Start of SOURCE RECORDS
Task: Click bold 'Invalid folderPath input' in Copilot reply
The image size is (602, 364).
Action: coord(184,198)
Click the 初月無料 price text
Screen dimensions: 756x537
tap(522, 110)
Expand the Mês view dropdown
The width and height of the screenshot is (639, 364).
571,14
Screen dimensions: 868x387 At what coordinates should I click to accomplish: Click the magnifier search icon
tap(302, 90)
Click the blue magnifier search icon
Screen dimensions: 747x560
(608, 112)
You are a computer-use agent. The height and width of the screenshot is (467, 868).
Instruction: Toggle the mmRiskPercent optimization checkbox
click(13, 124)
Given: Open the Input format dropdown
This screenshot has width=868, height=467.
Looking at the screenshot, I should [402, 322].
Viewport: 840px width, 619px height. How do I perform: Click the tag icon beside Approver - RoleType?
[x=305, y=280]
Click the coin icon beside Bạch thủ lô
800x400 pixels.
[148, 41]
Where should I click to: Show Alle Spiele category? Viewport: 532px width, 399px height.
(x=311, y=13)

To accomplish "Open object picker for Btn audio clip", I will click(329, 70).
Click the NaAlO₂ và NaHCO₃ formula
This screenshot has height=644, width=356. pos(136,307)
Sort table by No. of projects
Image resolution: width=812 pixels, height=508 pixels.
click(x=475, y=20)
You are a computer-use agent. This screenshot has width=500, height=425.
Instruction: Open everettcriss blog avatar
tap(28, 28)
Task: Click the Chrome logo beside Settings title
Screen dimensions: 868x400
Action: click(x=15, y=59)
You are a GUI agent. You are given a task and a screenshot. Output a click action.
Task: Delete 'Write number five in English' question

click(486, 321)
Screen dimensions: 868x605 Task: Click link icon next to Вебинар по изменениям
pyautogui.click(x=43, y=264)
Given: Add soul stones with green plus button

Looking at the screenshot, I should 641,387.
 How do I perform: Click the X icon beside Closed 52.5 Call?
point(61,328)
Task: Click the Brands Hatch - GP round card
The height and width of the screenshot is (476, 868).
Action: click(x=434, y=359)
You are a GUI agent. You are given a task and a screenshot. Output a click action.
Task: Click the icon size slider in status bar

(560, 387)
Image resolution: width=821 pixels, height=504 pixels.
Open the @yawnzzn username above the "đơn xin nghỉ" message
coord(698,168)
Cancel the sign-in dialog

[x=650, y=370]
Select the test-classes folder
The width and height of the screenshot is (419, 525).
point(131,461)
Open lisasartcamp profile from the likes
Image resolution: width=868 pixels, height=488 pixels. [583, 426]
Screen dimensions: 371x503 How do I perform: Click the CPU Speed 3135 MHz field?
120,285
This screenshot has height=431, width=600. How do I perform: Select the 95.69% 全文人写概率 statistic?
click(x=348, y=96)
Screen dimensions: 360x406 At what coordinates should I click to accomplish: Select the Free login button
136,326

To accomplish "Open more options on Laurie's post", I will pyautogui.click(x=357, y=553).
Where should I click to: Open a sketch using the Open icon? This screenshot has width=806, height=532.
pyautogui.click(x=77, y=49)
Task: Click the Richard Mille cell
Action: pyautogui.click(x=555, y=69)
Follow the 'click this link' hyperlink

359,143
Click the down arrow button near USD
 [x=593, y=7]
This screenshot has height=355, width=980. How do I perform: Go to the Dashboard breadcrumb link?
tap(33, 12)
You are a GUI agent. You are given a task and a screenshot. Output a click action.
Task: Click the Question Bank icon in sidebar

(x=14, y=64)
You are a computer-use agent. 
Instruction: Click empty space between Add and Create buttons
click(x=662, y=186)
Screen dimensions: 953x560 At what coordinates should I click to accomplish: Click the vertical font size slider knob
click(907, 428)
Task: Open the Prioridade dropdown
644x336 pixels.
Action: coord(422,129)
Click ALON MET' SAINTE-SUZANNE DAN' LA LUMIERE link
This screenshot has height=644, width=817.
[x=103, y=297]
End of SOURCE RECORDS
Lines from the one with "Task: Open the Prioridade dropdown" through the last line above must be printed exactly; no other line is to appear.

YOUR RESPONSE –
Task: Open the Prioridade dropdown
644x336 pixels.
Action: coord(422,129)
Click ALON MET' SAINTE-SUZANNE DAN' LA LUMIERE link
This screenshot has height=644, width=817.
[x=103, y=297]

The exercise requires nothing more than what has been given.